_YOUR ASSIGNMENT_
In the copy, keep every record exact and leave out all images.

_Stored items_
Segment Open

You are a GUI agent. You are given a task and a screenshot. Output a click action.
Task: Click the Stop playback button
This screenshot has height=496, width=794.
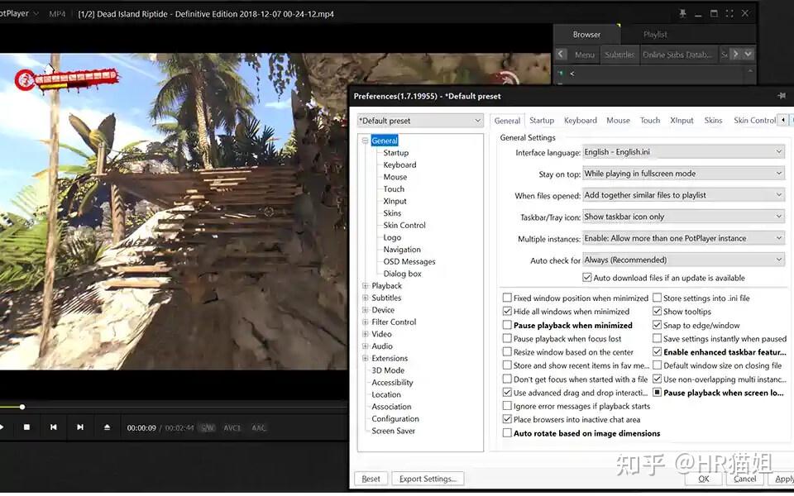(x=26, y=427)
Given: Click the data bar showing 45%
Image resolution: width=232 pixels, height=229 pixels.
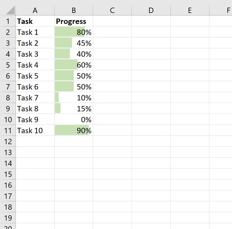Looking at the screenshot, I should click(64, 43).
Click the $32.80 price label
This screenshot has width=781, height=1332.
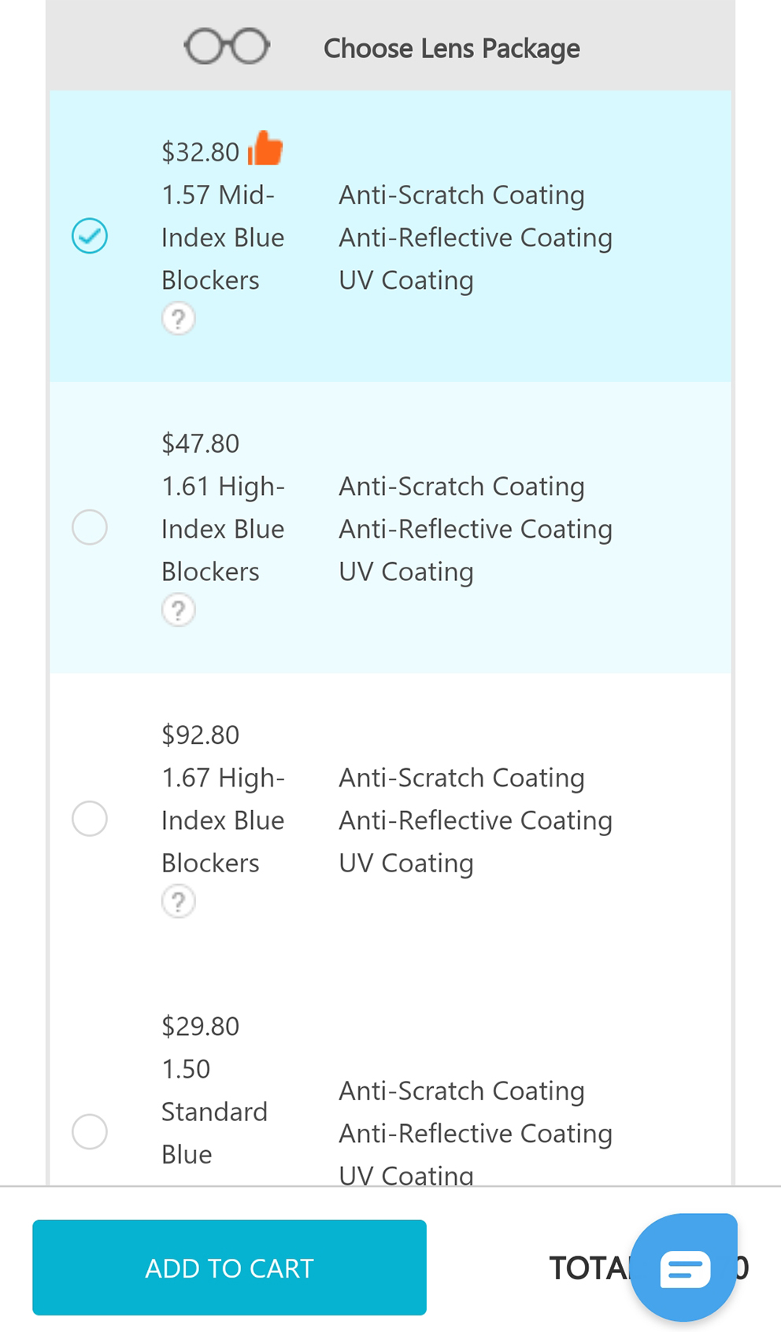pos(200,152)
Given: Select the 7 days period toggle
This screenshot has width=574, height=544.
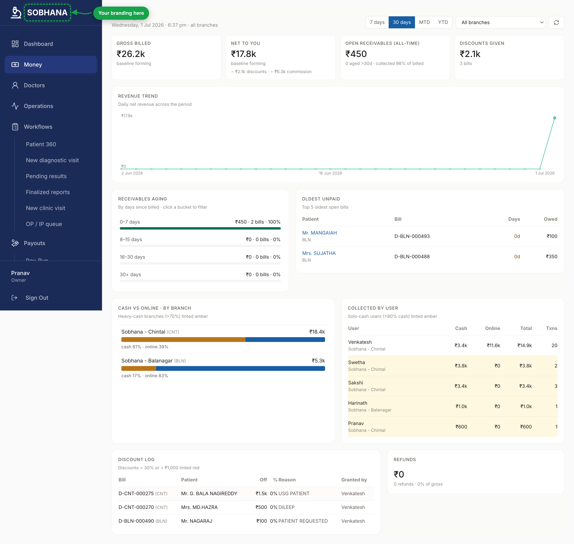Looking at the screenshot, I should 377,22.
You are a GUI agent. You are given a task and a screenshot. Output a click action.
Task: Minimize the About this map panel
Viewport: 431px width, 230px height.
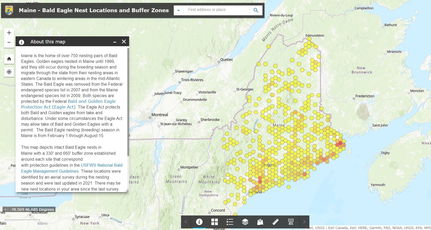pyautogui.click(x=115, y=42)
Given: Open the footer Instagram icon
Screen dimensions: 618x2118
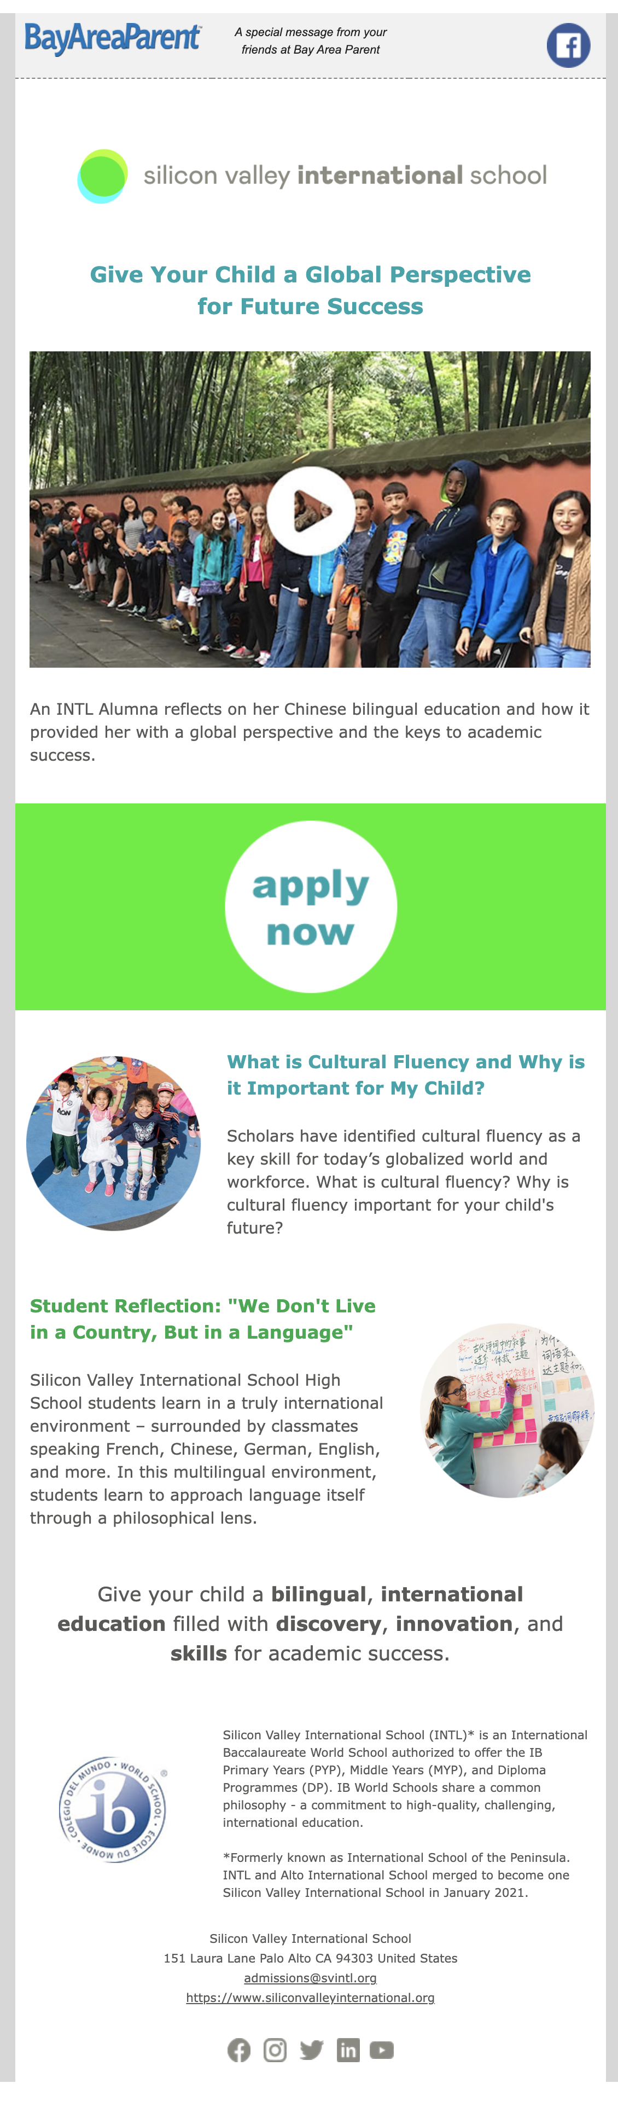Looking at the screenshot, I should coord(275,2051).
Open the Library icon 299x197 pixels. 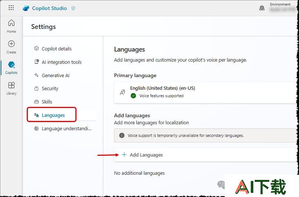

Segment Closed

_EXERCISE ANSWER_
You are a GUI agent. You are given a task and a screenshot. Output a click action.
Task: Click the Stop playback button
This screenshot has height=496, width=794.
(x=26, y=427)
Given: Click the data bar showing 45%
Image resolution: width=232 pixels, height=229 pixels.
Looking at the screenshot, I should click(64, 43).
Click the $32.80 price label
This screenshot has width=781, height=1332.
pos(200,152)
Given: Select the 7 days period toggle
This screenshot has width=574, height=544.
Looking at the screenshot, I should 377,22.
You are a GUI agent. You are given a task and a screenshot. Output a click action.
Task: Minimize the About this map panel
Viewport: 431px width, 230px height.
pyautogui.click(x=115, y=42)
Given: Open the footer Instagram icon
Screen dimensions: 618x2118
Looking at the screenshot, I should coord(275,2051).
Open the Library icon 299x197 pixels. 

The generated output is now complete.